=== 引用文 ===
情報端末装置１により実行される音声スタンプ作成処理Ａについて図７のフローチャートを参照して説明する。
動作説明の前提として、以下のフローチャートに記述されている各機能を実現するためのプログラムは、読み取り可能なプログラムコードの形態で記録媒体１７ａに格納されており、ＣＰＵ１１は、上記プログラムコードに従った動作を逐次実行する。また、ＣＰＵ１１は、伝送媒体を介して伝送されてきた上述のプログラムコードに従った動作を逐次実行することもできる。すなわち、記録媒体１７ａの他、伝送媒体を介して外部供給されたプログラム或いはデータを利用して本実施の形態特有の動作を実行することもできる。
【００２９】
まず、ＣＰＵ１１は、入力部１２により音声スタンプの作成を指示する信号が入力されると（ステップＳ１）、録音して音声データを作成するか、既存の音声データを利用するか、の選択画面を表示する（ステップＳ２）。録音が選択されると（ステップＳ３；Ｙ）、ＣＰＵ１１は、音声処理部１８を介して録音を開始し（ステップＳ４）、録音が終了すると（ステップＳ５；Ｙ）、音声データファイルを作成し、当該音声データファイルを、音声スタンプを作成するための音声データとして認識する（ステップＳ６）。一方、既存の音声データの利用が選択されると（ステップＳ３；Ｎ）、ＣＰＵ１１は、記憶装置１７に記憶されている音声データファイル１７１の一覧を表示し（ステップＳ７）、音声データが選択されると、当該音声データを、音声スタンプを作成するための音声データとして認識する（ステップＳ８）。
【００３０】
図８は、ステップＳ７で表示部１６に表示される音声データファイル１７１の一覧を示す音声データファイル選択画面１００１の例を示す図である。図８に示す様に、音声データファイル選択画面１００１は、「音声データを選択して下さい」等のユーザへの指示メッセージが表示され、その下に音声データのファイルが一覧表示される。ユーザは、一覧表示されている音声データファイルの中から所望のファイルに対応するファイル名にカーソルを合わせ、選択ボタンを指定することにより、音声データを選択する。
【００３１】
次に、ＣＰＵ１１は、記憶装置１７に記憶されている画像データファイル１７２の画像データを表示する（ステップＳ９）。表示一覧の中から当該音声データに対応させる画像データが選択されると（ステップＳ１０）、ＣＰＵ１１は、当該音声データを加工するか否かの選択画面を表示部１６に表示させる。加工することが選択されると（ステップＳ１１；Ｙ）、記憶装置１７に記憶されている合成マークファイル１７４の合成マークと、合成マークに対応する加工の種類を一覧表示する（ステップＳ１２）。
【００３２】
合成マークが選択されると（ステップＳ１３）、ＣＰＵ１１は、当該音声データに、当該合成マークに対応した加工処理を行う（ステップＳ１４）。音声データの加工処理が終了すると、ＣＰＵ１１は、当該合成マークと当該画像データの合成を行い（ステップＳ１５）、合成した画像に対して当該音声データを関連付け（ステップＳ１６）、音声スタンプを設定登録し、一連の音声スタンプ作成処理Ａを終了する（ステップＳ１８）。
=== 一覧 ===
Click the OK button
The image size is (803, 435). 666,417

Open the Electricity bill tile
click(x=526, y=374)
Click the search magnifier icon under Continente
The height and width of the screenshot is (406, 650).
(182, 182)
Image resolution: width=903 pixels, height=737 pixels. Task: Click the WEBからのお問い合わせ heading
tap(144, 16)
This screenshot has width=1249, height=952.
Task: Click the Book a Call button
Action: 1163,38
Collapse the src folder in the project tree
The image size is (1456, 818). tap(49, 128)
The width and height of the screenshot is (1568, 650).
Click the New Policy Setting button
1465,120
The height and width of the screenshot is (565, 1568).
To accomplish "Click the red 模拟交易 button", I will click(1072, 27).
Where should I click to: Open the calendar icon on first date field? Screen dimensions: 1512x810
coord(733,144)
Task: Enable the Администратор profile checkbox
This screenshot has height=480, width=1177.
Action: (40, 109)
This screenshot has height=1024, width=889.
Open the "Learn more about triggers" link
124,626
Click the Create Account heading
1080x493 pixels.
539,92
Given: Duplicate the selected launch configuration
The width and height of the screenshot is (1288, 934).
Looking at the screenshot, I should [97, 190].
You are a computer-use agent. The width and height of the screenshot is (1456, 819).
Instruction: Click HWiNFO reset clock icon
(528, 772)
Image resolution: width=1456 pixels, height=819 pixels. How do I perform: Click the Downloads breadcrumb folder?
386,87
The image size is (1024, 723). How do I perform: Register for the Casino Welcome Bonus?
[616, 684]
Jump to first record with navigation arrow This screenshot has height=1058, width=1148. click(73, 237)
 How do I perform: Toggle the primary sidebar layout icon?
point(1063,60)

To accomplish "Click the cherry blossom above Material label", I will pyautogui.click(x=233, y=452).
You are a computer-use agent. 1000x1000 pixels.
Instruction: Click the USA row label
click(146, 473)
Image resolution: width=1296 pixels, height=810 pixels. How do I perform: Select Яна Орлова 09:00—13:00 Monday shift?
===
> _課題_
A) 引用文によると、録音が選択されたとき、ＣＰＵ１１は何を介して録音を開始するか。
B) 引用文のうち、「情報端末装置１により実行され」で始まり「て認識する（ステップＳ８）。」まで続く部分を、一字一句変えずに書き出しなさい。

> _各課題の解答_
A) 音声処理部１８を介して録音を開始する。

B)
情報端末装置１により実行される音声スタンプ作成処理Ａについて図７のフローチャートを参照して説明する。
動作説明の前提として、以下のフローチャートに記述されている各機能を実現するためのプログラムは、読み取り可能なプログラムコードの形態で記録媒体１７ａに格納されており、ＣＰＵ１１は、上記プログラムコードに従った動作を逐次実行する。また、ＣＰＵ１１は、伝送媒体を介して伝送されてきた上述のプログラムコードに従った動作を逐次実行することもできる。すなわち、記録媒体１７ａの他、伝送媒体を介して外部供給されたプログラム或いはデータを利用して本実施の形態特有の動作を実行することもできる。
【００２９】
まず、ＣＰＵ１１は、入力部１２により音声スタンプの作成を指示する信号が入力されると（ステップＳ１）、録音して音声データを作成するか、既存の音声データを利用するか、の選択画面を表示する（ステップＳ２）。録音が選択されると（ステップＳ３；Ｙ）、ＣＰＵ１１は、音声処理部１８を介して録音を開始し（ステップＳ４）、録音が終了すると（ステップＳ５；Ｙ）、音声データファイルを作成し、当該音声データファイルを、音声スタンプを作成するための音声データとして認識する（ステップＳ６）。一方、既存の音声データの利用が選択されると（ステップＳ３；Ｎ）、ＣＰＵ１１は、記憶装置１７に記憶されている音声データファイル１７１の一覧を表示し（ステップＳ７）、音声データが選択されると、当該音声データを、音声スタンプを作成するための音声データとして認識する（ステップＳ８）。